The new Atos 5 for Airfoil complements the Atos 5 family in the measuring range for small components. While the Atos 5, as an all-rounder, successfully performs a wide range of measuring tasks in measuring fields from 170 to 1,000 mm in length, the Atos 5X is particularly suitable for large surfaces and components thanks to its strong, focused light. It demonstrates this in the automotive industry, for example, where even entire car bodies are quickly digitized.

The rotating turbine blades in turbines, like the rigid structures that guide the air, are exposed to enormous forces and are therefore susceptible to wear. The performance of the aircraft engine or the electricity yield achieved is only stable if they function optimally in terms of flow technology. To achieve this, small manufacturing tolerances must be monitored and adhered to during production, maintenance and repair.

With the introduction of a 3D measuring machine specifically for small components with a size of 100 x 70 ^mm2 to 400 x 300 ^mm2, GOM is closing the previous gap in the lower measuring field. According to the company, the Atos 5 for Airfoil is also particularly suitable for inspecting turbine components produced for the aerospace industry, such as blades, blisks and air-guiding structures. Their complex-shaped edges and surfaces previously posed a challenge for 3D digitization. The Atos 5 for Airfoil also shows its strength in the maintenance and repair of turbine guide vanes. The cost of a new blade that has to be replaced due to defects is over 10,000 euros. If the defects in the component can be repaired using digital reverse engineering, for example in metal 3D printing, considerable savings can be made.

With the launch of Atos 5 for Airfoil, GOM is also offering the associated software update. The 2019 versions of Atos Professional and GOM Inspect Professional feature new modules that make it even easier to analyze challenging edge geometries, among other things.

A scan in a measuring position takes only 0.2 seconds, 120 images per second can be triggered. © GOM

Common to all scanners in the product family are the high digitization speed and the high precision of the measured data. A scan in one measuring position takes just 0.2 seconds and 120 images per second can be triggered. The sensor transmits the data via fiber optics. A turbine blade is completely digitized in 3 minutes, an entire blisk in about an hour. The point cloud obtained can be immediately compared with the CAD model or data from previous measurements in the GOM software by means of surface comparison. This quickly provides an easy-to-understand overview of the dimensional accuracy of the component that has just been produced, maintained or repaired. Thanks to their robust design with protected optics, encapsulated electronics and a self-monitoring sensor, the measuring systems are also suitable for harsh production environments.

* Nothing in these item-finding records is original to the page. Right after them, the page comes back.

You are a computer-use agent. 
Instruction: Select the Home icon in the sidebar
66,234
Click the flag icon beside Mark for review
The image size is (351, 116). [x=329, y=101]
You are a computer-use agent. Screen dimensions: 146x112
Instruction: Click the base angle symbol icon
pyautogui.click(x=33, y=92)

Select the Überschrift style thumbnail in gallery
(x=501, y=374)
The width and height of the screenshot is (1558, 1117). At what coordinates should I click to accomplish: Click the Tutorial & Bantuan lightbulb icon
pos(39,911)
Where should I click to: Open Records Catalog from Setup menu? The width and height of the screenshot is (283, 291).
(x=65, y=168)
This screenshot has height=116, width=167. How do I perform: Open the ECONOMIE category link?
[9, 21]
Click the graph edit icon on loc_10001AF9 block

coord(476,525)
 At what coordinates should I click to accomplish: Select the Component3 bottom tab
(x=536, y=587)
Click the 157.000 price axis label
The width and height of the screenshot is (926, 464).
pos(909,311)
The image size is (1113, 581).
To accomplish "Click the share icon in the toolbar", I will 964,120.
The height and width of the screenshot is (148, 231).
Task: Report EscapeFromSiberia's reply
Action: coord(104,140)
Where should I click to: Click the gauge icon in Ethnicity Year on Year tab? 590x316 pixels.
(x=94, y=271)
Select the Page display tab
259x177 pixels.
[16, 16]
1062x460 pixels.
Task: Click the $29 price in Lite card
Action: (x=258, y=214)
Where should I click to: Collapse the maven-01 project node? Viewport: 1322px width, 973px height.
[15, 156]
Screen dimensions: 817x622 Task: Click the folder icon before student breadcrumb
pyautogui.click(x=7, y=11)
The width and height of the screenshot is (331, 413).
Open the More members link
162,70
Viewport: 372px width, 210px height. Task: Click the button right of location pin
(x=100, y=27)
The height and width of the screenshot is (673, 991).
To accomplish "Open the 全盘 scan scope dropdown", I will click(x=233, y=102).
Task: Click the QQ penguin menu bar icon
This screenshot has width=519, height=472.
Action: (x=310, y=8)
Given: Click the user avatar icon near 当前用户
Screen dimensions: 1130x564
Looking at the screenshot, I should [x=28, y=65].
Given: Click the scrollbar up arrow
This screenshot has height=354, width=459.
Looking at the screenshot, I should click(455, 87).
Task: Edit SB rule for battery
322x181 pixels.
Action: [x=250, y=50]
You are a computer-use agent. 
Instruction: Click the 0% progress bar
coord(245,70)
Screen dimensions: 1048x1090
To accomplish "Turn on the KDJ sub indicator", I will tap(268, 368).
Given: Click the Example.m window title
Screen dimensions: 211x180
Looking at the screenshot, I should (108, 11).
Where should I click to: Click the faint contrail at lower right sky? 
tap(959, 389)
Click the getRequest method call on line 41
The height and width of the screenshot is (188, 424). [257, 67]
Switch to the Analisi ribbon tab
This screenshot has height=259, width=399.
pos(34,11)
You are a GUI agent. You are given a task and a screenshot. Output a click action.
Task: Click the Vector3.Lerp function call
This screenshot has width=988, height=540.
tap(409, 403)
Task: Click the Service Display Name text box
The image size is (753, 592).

Premiere at the Atos Tech Day

The new 3D scanner was presented to the public for the first time at the "Atos Tech Day for Gas Turbines" on September 26 at the company headquarters in Braunschweig. The technology day focused on the use of optical measurement technology in the aerospace industry. In presentations and knowledge tracks, numerous speakers reported in detail on the potential offered by optical measurement technology in quality assurance for industrial gas turbines (IGT) and aerospace engines. Live demonstrations showed how quickly and precisely the Atos scanners work, even in automated applications. Around 100 participants from all over Europe gathered information at the event in Braunschweig, with two further technology days taking place in the USA and China.

The Atos triple scan principle
The sensors in the product family work according to the triple scan principle. They project precise stripe patterns onto the object surface, which are captured by two cameras using the stereo camera principle. As the beam paths of both cameras and the projector are known in advance thanks to the calibration, 3D coordinate points can be calculated from the three different beam intersections. The result is a network of complete measurement data without holes or faulty points, even with reflective surfaces and complex-shaped objects with complicated undercuts. The sensors work with narrow-band blue light so that interfering ambient light can be filtered out during image acquisition.